### [PROBLEM REQUIREMENTS]
Only the lines from the one containing "Task: Click the" through the end of the entries should be returned, exactly as they are, with the pictures omitted.

[Stored items]

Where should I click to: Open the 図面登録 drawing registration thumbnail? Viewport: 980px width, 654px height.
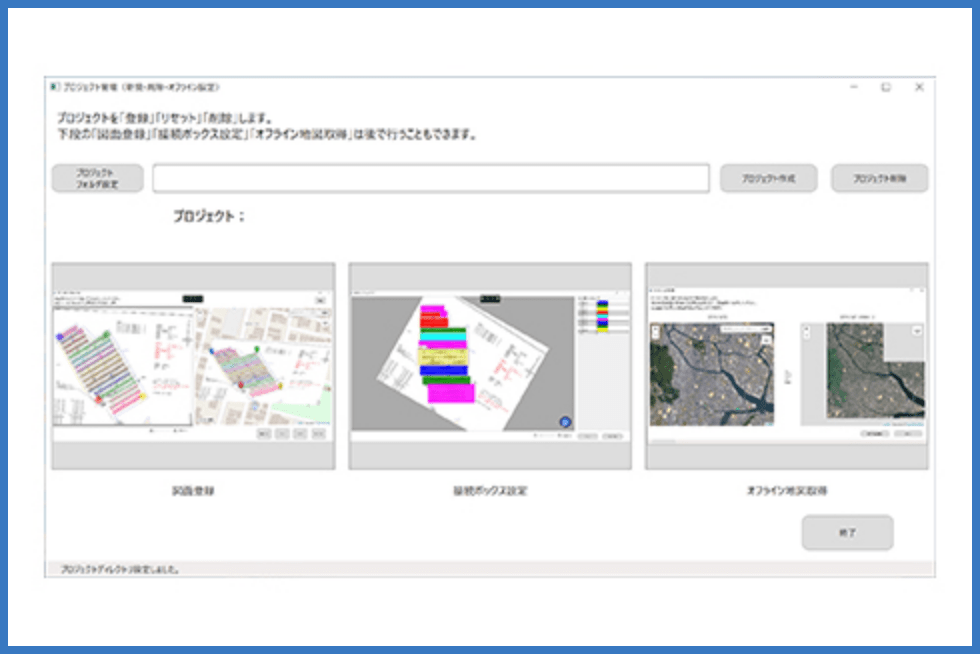(193, 366)
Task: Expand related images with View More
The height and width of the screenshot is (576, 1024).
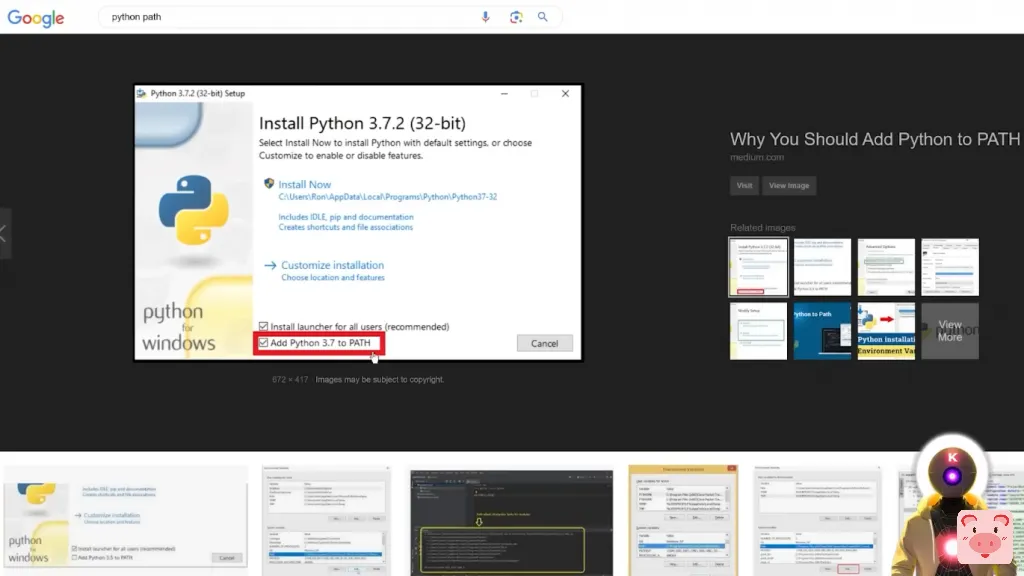Action: (x=949, y=331)
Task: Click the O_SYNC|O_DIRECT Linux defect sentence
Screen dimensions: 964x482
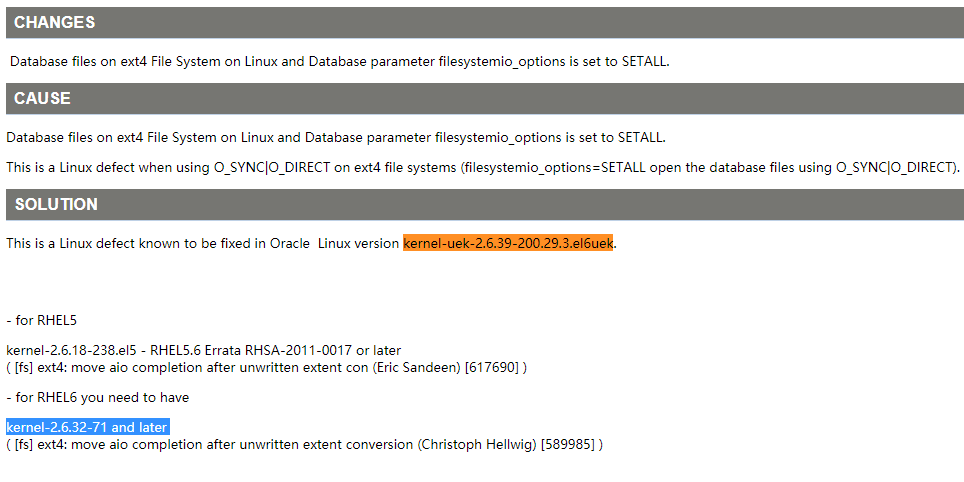Action: [x=483, y=168]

### [RESPONSE]
Task: Click the O_SYNC|O_DIRECT Linux defect sentence
Screen dimensions: 964x482
Action: [x=483, y=168]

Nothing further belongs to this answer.